Das Faszinierende an 20 Jahren Exoplaneten-Forschung sei, dass keines der bisher entdeckten Sonnensysteme unserem ähnlich ist, sagt Nasa-Astronomin Jennifer Burt im "Astrophysical Journal". Die 4.700 nachgewiesenen Planeten, die um andere Sterne kreisen, bestehen aus giftigen Gasen, Eis oder Lava, sind, wenn felsig, zu finster, zu heiß oder zu kalt oder von Atmosphären umgeben, die gefährliche Dinge wie etwa winzige Glastropfen beinhalten. Auf keinem scheint Leben, wie wir es kennen, nach immer gleichen Abläufen zu entstehen. Es könnte gut sein, dass wir tatsächlich alleine sind. Wäre das schlimm? Nein! Zwar würden sich Hoffnungen, dass es "da draußen" noch etwas gibt, zerstäuben, sonst aber würde das Leben weitergehen. Macht es die Exoplaneten-Forschung obsolet? Auch nicht! Denn wir müssen nicht glauben, sondern wissen, ob andere Welten existieren, und es gibt Milliarden von Himmelskörpern.

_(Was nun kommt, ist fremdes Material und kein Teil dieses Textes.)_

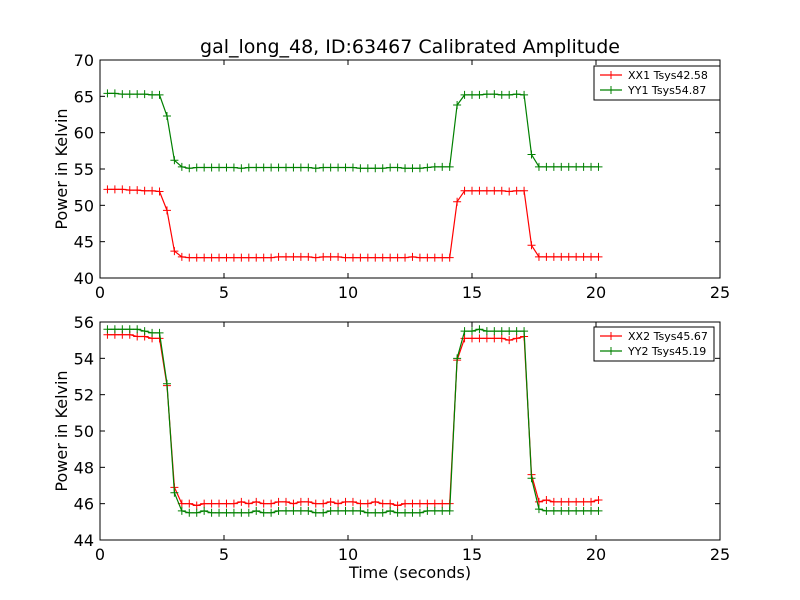 This screenshot has width=800, height=600. What do you see at coordinates (84, 60) in the screenshot?
I see `y-tick-label: 70` at bounding box center [84, 60].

Der jüngste Neuzugang unter den Exoplaneten ist immerhin weder zu heiß noch zu kalt für Leben. TOI-1231 ist etwas kleiner als Neptun, kreist aber näher um seine Sonne. Der Rote Zwerg NLTT 24399 zählt zu den kühlsten Sternen. Die Nasa rechnet mit Spuren von Wasser in der Planeten-Atmosphäre, für eine felsige Oberfläche sei er aber zu wenig dicht. Auch das inspiriert freilich nicht zum Auswandern. Dennoch zeigt der neue Nachbar Interessantes über unsere kosmische Umgebung. Schon deswegen ist Exoplaneten-Forschung unverzichtbar für unser Selbstverständnis, selbst wenn wir alleine bleiben.